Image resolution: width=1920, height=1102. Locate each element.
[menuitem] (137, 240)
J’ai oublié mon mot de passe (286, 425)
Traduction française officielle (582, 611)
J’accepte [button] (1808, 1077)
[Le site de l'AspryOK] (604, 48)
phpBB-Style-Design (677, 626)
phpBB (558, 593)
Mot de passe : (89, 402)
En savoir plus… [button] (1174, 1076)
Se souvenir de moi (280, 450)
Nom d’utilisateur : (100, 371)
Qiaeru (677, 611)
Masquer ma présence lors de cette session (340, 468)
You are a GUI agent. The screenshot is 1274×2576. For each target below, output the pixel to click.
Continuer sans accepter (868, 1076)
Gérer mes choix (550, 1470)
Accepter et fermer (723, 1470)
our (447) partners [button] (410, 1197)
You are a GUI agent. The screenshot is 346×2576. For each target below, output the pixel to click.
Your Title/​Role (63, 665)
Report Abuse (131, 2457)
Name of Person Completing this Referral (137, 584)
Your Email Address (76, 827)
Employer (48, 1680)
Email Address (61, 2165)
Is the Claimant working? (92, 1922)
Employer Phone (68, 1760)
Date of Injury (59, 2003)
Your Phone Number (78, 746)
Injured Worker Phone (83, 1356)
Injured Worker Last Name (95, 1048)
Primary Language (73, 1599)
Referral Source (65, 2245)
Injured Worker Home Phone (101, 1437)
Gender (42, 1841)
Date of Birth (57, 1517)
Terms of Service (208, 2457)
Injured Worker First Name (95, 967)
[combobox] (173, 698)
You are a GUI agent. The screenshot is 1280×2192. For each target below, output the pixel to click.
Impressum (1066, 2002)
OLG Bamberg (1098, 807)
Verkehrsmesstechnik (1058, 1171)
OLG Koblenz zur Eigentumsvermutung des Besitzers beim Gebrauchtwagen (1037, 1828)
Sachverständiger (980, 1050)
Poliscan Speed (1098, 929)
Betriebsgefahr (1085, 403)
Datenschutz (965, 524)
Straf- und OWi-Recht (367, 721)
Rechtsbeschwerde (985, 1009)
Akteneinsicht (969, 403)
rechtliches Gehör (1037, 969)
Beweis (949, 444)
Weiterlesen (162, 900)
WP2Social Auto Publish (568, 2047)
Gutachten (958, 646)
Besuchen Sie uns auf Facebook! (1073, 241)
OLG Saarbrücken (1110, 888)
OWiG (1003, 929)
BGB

- **AIM OF THE EXERCISE**
Reproduce the entries exactly, each one as given.

- **EXERCISE OUTPUT**
Image resolution: width=1920, height=1102. Locate each element.
[menuitem] (137, 240)
J’ai oublié mon mot de passe (286, 425)
Traduction française officielle (582, 611)
J’accepte [button] (1808, 1077)
[Le site de l'AspryOK] (604, 48)
phpBB-Style-Design (677, 626)
phpBB (558, 593)
Mot de passe : (89, 402)
En savoir plus… [button] (1174, 1076)
Se souvenir de moi (280, 450)
Nom d’utilisateur : (100, 371)
Qiaeru (677, 611)
Masquer ma présence lors de cette session (340, 468)
You are a GUI agent. The screenshot is 1274×2576. For each target below, output the pixel to click.
Continuer sans accepter (868, 1076)
Gérer mes choix (550, 1470)
Accepter et fermer (723, 1470)
our (447) partners [button] (410, 1197)
You are a GUI agent. The screenshot is 346×2576. For each target below, output the pixel to click.
Your Title/​Role (63, 665)
Report Abuse (131, 2457)
Name of Person Completing this Referral (137, 584)
Your Email Address (76, 827)
Employer (48, 1680)
Email Address (61, 2165)
Is the Claimant working? (92, 1922)
Employer Phone (68, 1760)
Date of Injury (59, 2003)
Your Phone Number (78, 746)
Injured Worker Phone (83, 1356)
Injured Worker Last Name (95, 1048)
Primary Language (73, 1599)
Referral Source (65, 2245)
Injured Worker Home Phone (101, 1437)
Gender (42, 1841)
Date of Birth (57, 1517)
Terms of Service (208, 2457)
Injured Worker First Name (95, 967)
[combobox] (173, 698)
You are a GUI agent. The screenshot is 1280×2192. For each target below, output the pixel to click.
Impressum (1066, 2002)
OLG Bamberg (1098, 807)
Verkehrsmesstechnik (1058, 1171)
OLG Koblenz zur Eigentumsvermutung des Besitzers beim Gebrauchtwagen (1037, 1828)
Sachverständiger (980, 1050)
Poliscan Speed (1098, 929)
Betriebsgefahr (1085, 403)
Datenschutz (965, 524)
Straf- und OWi-Recht (367, 721)
Rechtsbeschwerde (985, 1009)
Akteneinsicht (969, 403)
rechtliches Gehör (1037, 969)
Beweis (949, 444)
Weiterlesen (162, 900)
WP2Social Auto Publish (568, 2047)
Gutachten (958, 646)
Besuchen Sie uns auf Facebook! (1073, 241)
OLG Saarbrücken (1110, 888)
OWiG (1003, 929)
BGB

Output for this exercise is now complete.